◆ Text and element pointing records:

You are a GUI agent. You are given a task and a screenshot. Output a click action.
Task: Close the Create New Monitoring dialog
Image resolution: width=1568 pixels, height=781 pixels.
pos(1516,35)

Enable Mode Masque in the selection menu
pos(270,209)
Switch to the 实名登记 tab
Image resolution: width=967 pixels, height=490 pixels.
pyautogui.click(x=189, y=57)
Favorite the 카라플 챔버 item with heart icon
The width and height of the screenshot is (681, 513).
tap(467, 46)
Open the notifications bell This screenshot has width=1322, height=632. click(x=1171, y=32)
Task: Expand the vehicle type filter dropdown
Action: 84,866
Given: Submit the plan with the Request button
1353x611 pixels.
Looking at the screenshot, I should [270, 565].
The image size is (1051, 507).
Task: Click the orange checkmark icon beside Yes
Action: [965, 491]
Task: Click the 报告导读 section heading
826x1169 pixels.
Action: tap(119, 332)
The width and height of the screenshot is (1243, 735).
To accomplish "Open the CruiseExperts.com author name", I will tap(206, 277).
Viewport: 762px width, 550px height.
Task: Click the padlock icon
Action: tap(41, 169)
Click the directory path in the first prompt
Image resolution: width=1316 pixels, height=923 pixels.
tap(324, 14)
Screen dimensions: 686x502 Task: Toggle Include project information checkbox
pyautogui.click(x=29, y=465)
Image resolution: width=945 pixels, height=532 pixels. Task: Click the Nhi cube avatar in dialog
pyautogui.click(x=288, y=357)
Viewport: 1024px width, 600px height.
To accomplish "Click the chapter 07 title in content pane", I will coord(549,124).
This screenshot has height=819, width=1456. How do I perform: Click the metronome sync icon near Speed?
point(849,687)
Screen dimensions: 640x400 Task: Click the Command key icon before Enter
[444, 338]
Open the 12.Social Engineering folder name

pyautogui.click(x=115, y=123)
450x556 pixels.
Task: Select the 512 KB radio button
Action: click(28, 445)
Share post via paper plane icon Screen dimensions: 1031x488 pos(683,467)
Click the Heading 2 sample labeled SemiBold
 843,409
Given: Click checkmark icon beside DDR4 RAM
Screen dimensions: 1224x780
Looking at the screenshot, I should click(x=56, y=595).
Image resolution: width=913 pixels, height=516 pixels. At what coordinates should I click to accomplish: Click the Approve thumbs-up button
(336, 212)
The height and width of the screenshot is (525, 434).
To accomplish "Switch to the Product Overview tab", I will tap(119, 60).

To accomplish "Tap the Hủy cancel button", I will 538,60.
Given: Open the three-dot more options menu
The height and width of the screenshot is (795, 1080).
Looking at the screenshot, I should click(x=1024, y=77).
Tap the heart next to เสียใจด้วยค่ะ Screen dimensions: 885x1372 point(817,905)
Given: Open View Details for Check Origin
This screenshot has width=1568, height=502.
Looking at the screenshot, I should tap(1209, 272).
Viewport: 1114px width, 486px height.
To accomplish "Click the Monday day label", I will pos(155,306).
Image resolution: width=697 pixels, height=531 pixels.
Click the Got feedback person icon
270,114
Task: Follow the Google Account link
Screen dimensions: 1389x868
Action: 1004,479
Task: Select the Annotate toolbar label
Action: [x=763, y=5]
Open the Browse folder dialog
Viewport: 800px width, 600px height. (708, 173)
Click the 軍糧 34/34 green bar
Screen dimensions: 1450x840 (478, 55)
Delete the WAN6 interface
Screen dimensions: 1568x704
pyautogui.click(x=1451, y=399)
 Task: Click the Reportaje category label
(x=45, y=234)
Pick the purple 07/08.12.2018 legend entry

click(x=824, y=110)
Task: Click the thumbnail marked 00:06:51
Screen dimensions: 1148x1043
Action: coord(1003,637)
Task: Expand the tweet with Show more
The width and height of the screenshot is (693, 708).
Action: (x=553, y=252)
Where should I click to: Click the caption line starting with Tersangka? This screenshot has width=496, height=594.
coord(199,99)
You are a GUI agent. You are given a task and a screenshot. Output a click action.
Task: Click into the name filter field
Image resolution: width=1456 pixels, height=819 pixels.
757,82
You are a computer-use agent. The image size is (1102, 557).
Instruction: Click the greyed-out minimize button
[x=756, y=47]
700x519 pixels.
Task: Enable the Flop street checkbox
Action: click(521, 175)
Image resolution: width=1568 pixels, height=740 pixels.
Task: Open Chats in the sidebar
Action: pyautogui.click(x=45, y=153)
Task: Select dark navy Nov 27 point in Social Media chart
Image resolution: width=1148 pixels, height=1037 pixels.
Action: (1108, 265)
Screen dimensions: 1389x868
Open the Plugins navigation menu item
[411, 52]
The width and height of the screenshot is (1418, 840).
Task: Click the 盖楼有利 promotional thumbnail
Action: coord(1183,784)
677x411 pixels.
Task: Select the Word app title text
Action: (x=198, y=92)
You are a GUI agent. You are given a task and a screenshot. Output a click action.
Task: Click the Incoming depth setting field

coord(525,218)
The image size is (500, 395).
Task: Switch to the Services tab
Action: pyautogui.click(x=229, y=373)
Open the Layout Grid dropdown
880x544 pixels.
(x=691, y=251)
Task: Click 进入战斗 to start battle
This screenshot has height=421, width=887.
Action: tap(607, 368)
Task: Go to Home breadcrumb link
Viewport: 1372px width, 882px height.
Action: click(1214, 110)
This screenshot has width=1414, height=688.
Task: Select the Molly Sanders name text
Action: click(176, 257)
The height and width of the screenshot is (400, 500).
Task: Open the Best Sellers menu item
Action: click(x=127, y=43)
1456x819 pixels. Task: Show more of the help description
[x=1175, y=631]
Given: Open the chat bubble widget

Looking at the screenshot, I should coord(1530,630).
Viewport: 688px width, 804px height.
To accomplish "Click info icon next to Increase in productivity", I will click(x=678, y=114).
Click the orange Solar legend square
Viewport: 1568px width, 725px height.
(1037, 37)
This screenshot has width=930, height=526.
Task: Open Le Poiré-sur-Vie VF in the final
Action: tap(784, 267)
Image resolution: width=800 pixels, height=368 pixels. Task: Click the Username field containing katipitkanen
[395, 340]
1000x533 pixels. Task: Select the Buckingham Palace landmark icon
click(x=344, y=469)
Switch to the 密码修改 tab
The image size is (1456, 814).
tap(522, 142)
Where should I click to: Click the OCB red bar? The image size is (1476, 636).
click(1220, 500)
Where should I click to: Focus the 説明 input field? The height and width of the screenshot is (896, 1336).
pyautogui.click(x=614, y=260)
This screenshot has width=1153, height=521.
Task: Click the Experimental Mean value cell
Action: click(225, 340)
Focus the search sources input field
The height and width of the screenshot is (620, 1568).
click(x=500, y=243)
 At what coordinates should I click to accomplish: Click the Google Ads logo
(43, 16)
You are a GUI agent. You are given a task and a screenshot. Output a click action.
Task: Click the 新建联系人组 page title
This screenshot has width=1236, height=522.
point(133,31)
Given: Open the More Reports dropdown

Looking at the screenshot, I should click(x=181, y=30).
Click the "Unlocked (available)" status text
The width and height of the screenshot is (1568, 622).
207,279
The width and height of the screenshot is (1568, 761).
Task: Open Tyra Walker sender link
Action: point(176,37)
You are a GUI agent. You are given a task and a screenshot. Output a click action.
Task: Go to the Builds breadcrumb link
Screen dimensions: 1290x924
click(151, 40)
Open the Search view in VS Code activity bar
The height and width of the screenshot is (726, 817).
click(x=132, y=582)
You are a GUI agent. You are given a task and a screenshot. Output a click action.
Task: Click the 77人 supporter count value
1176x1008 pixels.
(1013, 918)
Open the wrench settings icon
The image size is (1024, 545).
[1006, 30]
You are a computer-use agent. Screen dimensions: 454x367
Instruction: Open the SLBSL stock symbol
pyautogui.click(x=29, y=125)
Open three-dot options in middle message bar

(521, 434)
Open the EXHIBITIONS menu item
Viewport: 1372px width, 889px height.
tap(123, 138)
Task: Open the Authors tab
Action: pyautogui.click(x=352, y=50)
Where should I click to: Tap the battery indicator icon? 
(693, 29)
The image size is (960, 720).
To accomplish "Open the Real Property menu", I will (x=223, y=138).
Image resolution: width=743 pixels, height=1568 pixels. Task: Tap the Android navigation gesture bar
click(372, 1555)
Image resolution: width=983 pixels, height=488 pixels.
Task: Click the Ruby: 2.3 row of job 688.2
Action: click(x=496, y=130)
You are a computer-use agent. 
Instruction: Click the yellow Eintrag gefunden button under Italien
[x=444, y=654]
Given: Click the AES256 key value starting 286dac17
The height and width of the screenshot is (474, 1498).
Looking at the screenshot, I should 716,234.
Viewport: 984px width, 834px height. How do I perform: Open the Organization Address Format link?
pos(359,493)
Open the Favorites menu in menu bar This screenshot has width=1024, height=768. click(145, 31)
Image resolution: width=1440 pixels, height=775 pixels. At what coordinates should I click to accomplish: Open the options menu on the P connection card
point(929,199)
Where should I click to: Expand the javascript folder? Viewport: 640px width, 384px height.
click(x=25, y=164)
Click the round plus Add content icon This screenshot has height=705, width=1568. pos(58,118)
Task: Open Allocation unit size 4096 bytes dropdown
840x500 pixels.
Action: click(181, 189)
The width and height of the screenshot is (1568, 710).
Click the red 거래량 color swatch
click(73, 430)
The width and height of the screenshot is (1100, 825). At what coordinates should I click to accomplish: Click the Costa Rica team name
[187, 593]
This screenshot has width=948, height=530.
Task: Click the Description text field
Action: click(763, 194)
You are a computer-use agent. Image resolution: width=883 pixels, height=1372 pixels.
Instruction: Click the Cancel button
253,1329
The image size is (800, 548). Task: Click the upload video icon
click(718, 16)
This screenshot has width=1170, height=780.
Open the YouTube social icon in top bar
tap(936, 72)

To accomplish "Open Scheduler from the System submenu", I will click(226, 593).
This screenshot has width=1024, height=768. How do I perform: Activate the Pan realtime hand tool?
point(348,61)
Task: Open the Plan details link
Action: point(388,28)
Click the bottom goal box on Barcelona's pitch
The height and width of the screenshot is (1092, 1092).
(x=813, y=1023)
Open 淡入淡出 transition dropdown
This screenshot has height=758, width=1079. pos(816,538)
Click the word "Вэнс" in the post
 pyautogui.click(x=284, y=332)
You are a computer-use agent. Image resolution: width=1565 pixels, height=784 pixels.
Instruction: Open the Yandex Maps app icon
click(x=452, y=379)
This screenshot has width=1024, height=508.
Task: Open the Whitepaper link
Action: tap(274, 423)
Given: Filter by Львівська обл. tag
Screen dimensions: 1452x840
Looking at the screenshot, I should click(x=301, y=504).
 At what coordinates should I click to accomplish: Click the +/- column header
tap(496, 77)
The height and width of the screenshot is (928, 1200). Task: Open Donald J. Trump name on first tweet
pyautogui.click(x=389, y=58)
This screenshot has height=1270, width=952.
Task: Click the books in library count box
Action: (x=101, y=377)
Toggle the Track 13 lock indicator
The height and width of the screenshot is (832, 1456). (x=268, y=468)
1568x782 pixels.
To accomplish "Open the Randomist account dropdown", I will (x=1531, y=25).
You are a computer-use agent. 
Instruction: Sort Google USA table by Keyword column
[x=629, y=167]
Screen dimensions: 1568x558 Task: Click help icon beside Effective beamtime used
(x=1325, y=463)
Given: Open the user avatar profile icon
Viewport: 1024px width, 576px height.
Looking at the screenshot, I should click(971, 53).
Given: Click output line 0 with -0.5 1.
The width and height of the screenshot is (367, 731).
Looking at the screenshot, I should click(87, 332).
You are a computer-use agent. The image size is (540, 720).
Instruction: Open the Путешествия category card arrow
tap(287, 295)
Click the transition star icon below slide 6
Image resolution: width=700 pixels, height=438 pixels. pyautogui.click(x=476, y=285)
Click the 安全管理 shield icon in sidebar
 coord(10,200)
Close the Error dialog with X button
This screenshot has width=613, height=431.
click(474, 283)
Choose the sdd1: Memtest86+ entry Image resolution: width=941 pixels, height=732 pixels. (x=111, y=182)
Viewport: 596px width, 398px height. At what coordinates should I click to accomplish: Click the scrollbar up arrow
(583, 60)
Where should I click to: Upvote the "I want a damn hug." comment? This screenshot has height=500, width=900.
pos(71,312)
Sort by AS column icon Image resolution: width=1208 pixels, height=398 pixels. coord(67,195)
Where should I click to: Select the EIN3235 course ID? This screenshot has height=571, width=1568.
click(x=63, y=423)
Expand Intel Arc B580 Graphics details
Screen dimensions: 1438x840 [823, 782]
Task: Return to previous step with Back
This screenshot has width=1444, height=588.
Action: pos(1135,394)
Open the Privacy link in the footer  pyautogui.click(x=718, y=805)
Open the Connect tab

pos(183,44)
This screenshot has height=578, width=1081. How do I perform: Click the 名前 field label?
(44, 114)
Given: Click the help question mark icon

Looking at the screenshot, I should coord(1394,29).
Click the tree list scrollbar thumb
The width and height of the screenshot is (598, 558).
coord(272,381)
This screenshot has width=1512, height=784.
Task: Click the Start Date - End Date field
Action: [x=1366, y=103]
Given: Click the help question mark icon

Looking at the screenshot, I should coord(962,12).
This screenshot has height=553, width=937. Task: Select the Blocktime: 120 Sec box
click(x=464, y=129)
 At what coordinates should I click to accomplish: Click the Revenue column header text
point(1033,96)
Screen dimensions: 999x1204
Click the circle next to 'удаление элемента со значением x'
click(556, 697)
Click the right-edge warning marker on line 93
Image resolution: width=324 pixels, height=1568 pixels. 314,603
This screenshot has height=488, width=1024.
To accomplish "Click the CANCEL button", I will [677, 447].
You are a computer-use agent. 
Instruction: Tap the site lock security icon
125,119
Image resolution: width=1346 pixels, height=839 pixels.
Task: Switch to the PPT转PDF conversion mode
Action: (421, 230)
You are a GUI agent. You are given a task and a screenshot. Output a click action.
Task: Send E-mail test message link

◆ Task to carry out: How many lines in the rows above contain the string "link"? Reply with the number alone.

◆ Written answer: 9